**WHAT THE EXERCISE ASKS**
Where the line containing "Where should I" appears below, begin there and reproduce each line exactly through the last one, omitting pictures.

**EXTRACTED INFORMATION**
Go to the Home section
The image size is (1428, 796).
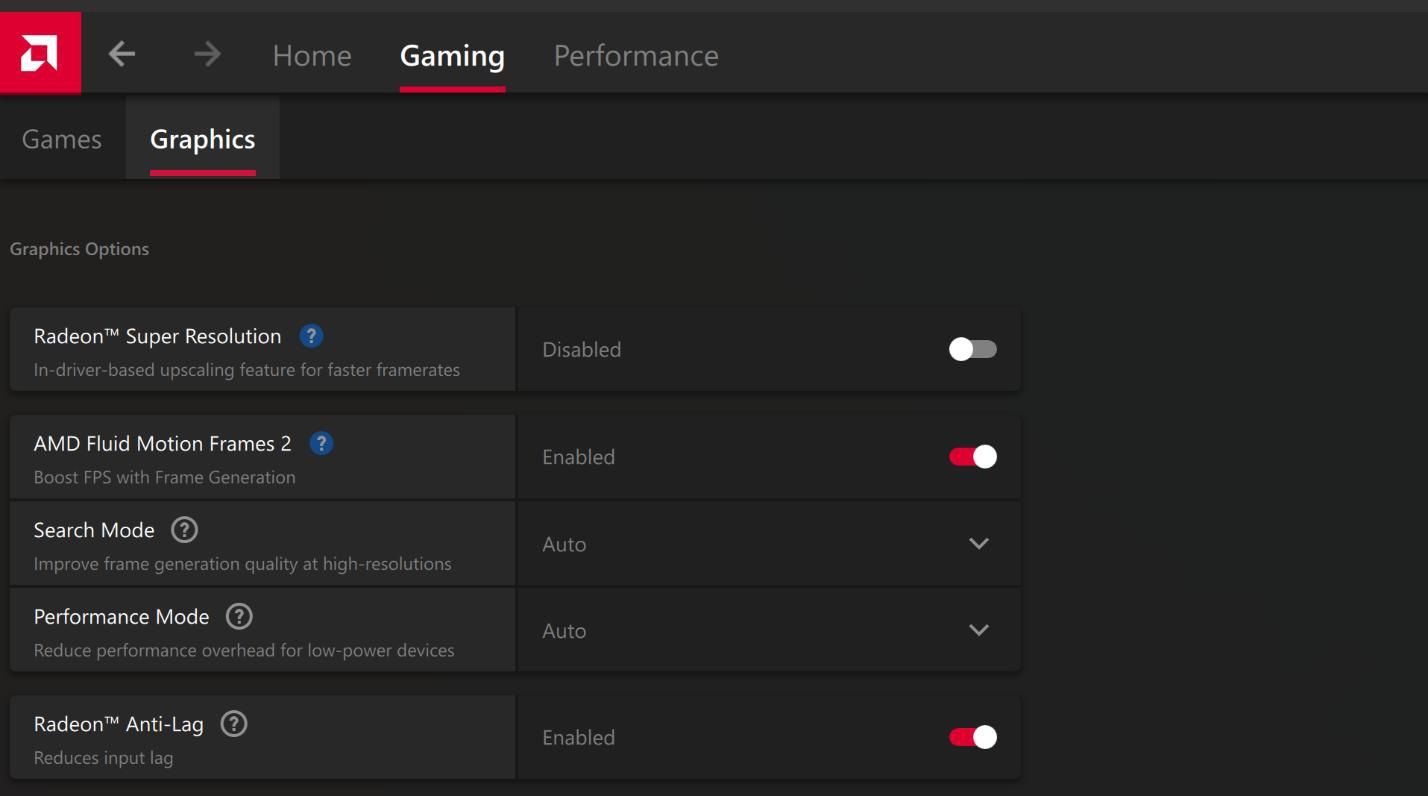pos(311,56)
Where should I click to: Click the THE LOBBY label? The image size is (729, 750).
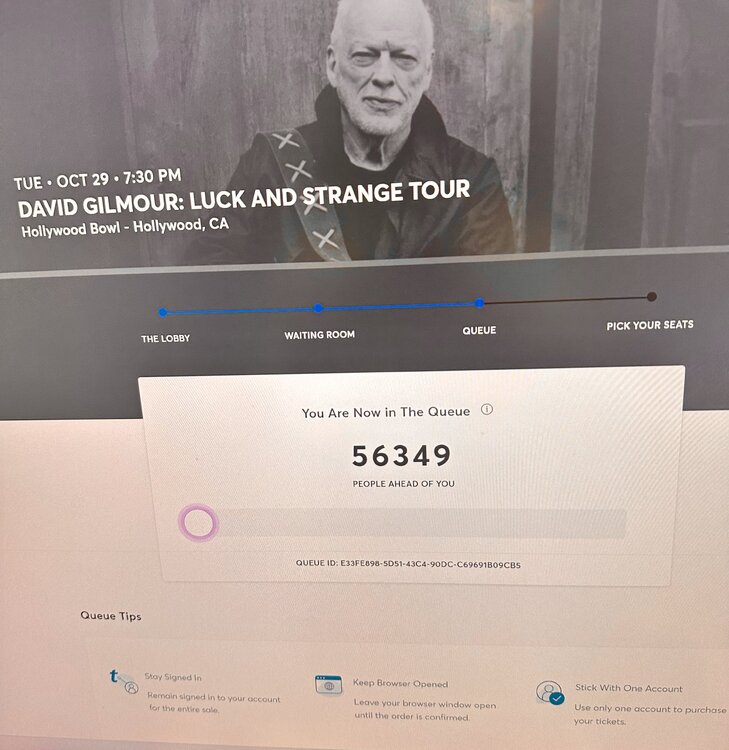click(166, 339)
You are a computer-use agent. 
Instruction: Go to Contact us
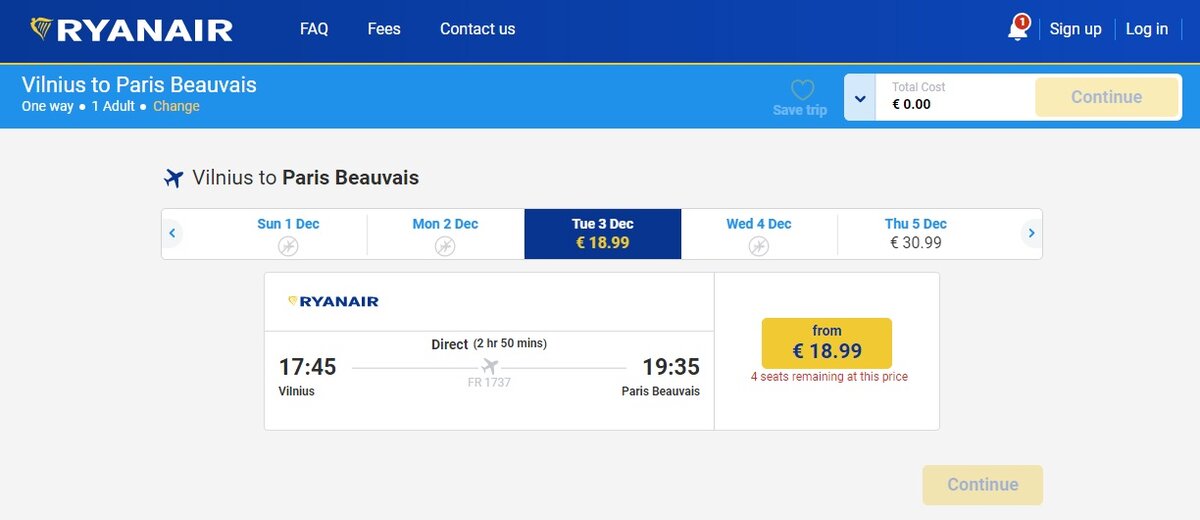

**EXPECTED ANSWER**
Where should I click to: Click the THE LOBBY label? The image size is (729, 750).
click(166, 339)
You are a computer-use agent. 
Instruction: Go to Contact us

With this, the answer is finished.